Fussball

FC Schalke 04, News und Gerüchte - Wegen einer Hochzeit: S04 verzichtet auf Trainingslager in Österreich

Von SPOX
Schalke bereitete sich in den letzten beiden Jahren in Mittersill auf die neue Saison vor.

Der FC Schalke 04 verzichtet aufgrund einer Hochzeitsfeier auf sein traditionelles Trainingslager im österrichischen Mittersill. Zudem soll es zwei Interessenten für Hamza Mendyl geben. Alle News und Gerüchte zu S04 im Überblick.

Schalke 04 verzichtet auf Trainingslager in Österreich

Der FC Schalke 04 wird sich im Sommer nicht wie in den vorangegangenen Jahren im österreichischen Mittersill auf die anstehende Saison vorbereiten. Da zeitgleich eine Hochzeitsfeier im örtlichen Schloss stattfindet, das auch als Hotel der S04-Profis fungiert hätte, verzichten die Königsblauen auf ihr Trainingslager in Österreich.

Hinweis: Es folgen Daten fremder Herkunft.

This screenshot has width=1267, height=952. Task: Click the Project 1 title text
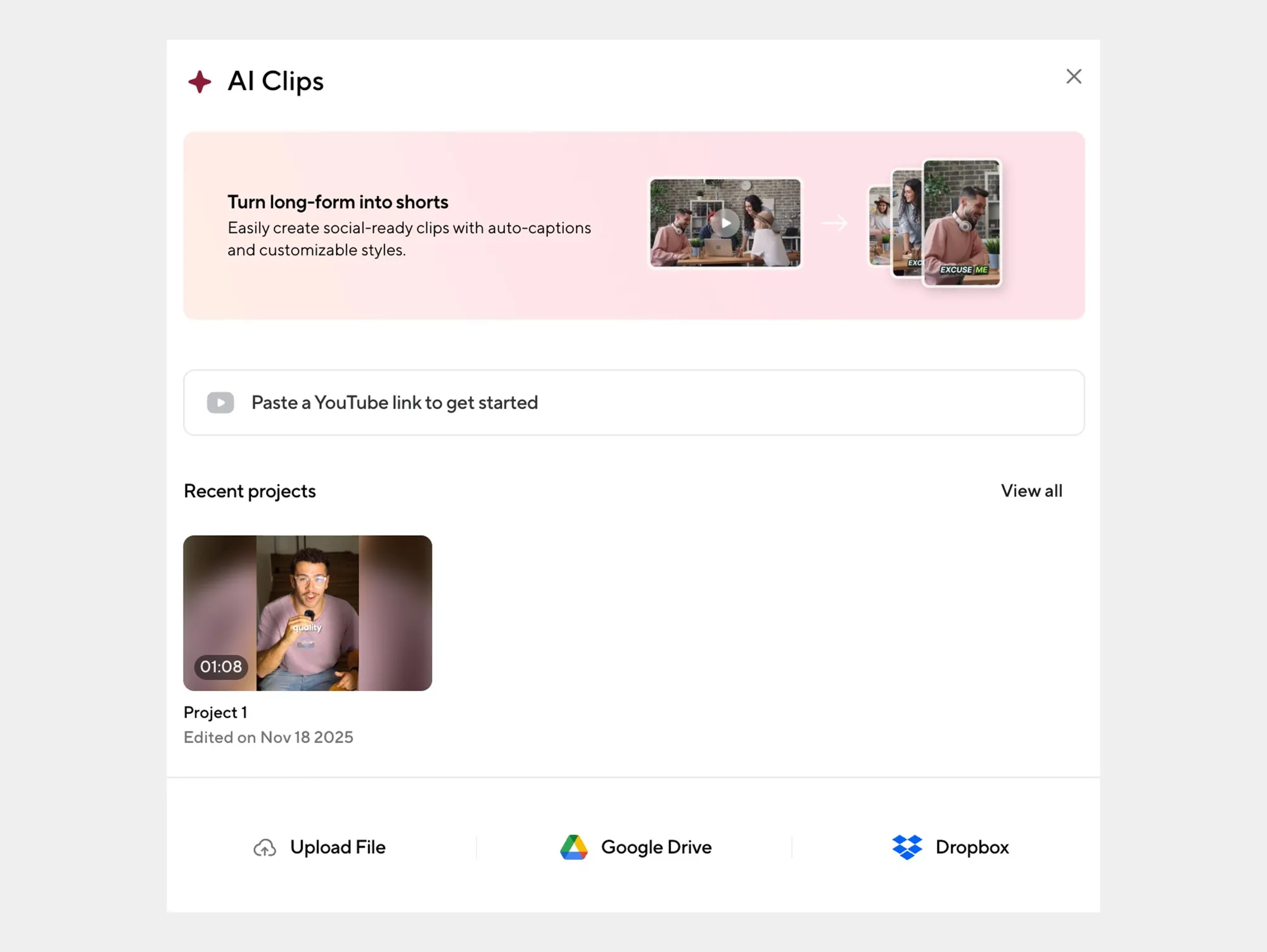click(215, 713)
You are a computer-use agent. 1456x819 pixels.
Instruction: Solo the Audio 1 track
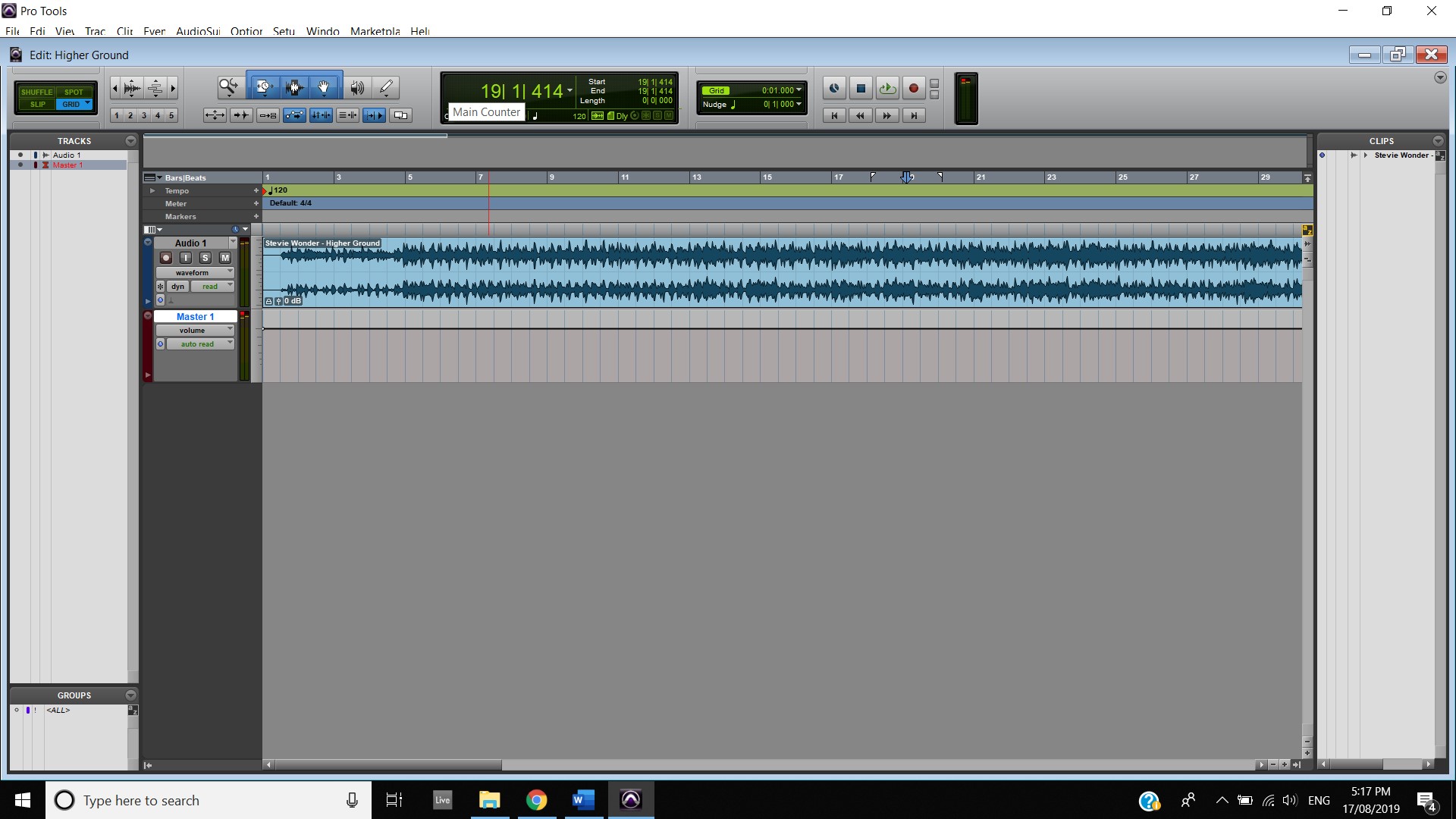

"Diese Reaktion von der Vereinsführung war wirklich unglaublich verständnisvoll und herzlich. Die haben mir meine Hochzeit gerettet - und dafür bin ich den Schalkern sehr, sehr dankbar", wird die Braut in der WAZ zitiert.

Schalke hätte aufgrund der langfristigen Kooperation mit der Ferienregion Nationalpark Hohe Tauern das Vorrecht auf das Hotel gehabt. Durch die Corona-Zwangspause und dem verspäteten Bundesligastart Mitte September ist es schließlich zur Terminüberschneidung gekommen. Wo sich das Team von Trainer David Wagner Ende August nun vorbereiten will, soll in Kürze bekannt gegeben werden.

FC Schalke 04, Gerücht: Zwei Anfragen für Mendyl?

Hamza Mendyl ist von seiner Leihe vom FCO Dijon nach Gelsenkirchen zurückgekehrt. Nun versucht Schalke 04, den Linksverteidiger schnellstmöglich zu verkaufen.

Einem Bericht der Bild-Zeitung zufolge soll es zwei mögliche Abnehmer für den 22-Jährigen, der für sechs Millionen Euro vom damaligen Sportdirektor Christian Heidel verpflichtet wurde und lediglich auf neun Bundesligaeinsätze kam, geben. Gleich zwei nicht genannte Ligue-1-Vereine sollen demnach ihr Interesse an Mendyl hinterlegt haben. Auf Schalke hat er noch Vertrag bis 2023.

David Wagner erklärt Schalkes Passivität in der Rückrunde

Schalke-Trainer David Wagner hat verraten, warum er seine Mannschaft in der Rückrunde so defensiv aufgestellt hat. Die Taktik des 48-Jährigen war von großer Passivität geprägt. Nachdem die Königsblauen noch die erste Partie der zweiten Saisonhälfte gegen Gladbach gewonnen hatten, folgten 16 Spiele ohne Sieg.

Trotzdem verteidigte Wagner seinen Spielstil und offenbarte, dass die Spieler an dieser Entscheidung ebenfalls beteiligt waren. "Nachdem wir zuvor vier Tore gegen Dortmund und drei gegen Augsburg kassiert und selbst kaum Chancen hatten, brauchten wir vor allem eines: Sicherheit", erklärte Wagner im Interview mit dem kicker:

"Auch wenn es in keiner Weise unserer Spielphilosophie entspricht, für die wir stehen wollen: Es war eine gemeinsame Entscheidung als Team, für die ich die Verantwortung übernehme." Trotz der schlechtesten Rückrunde der Vereinsgeschichte wird Wagner auch in der kommenden Saison auf der Trainerbank sitzen. Das bestätigte Sportvorstand Jochen Schneider zuletzt.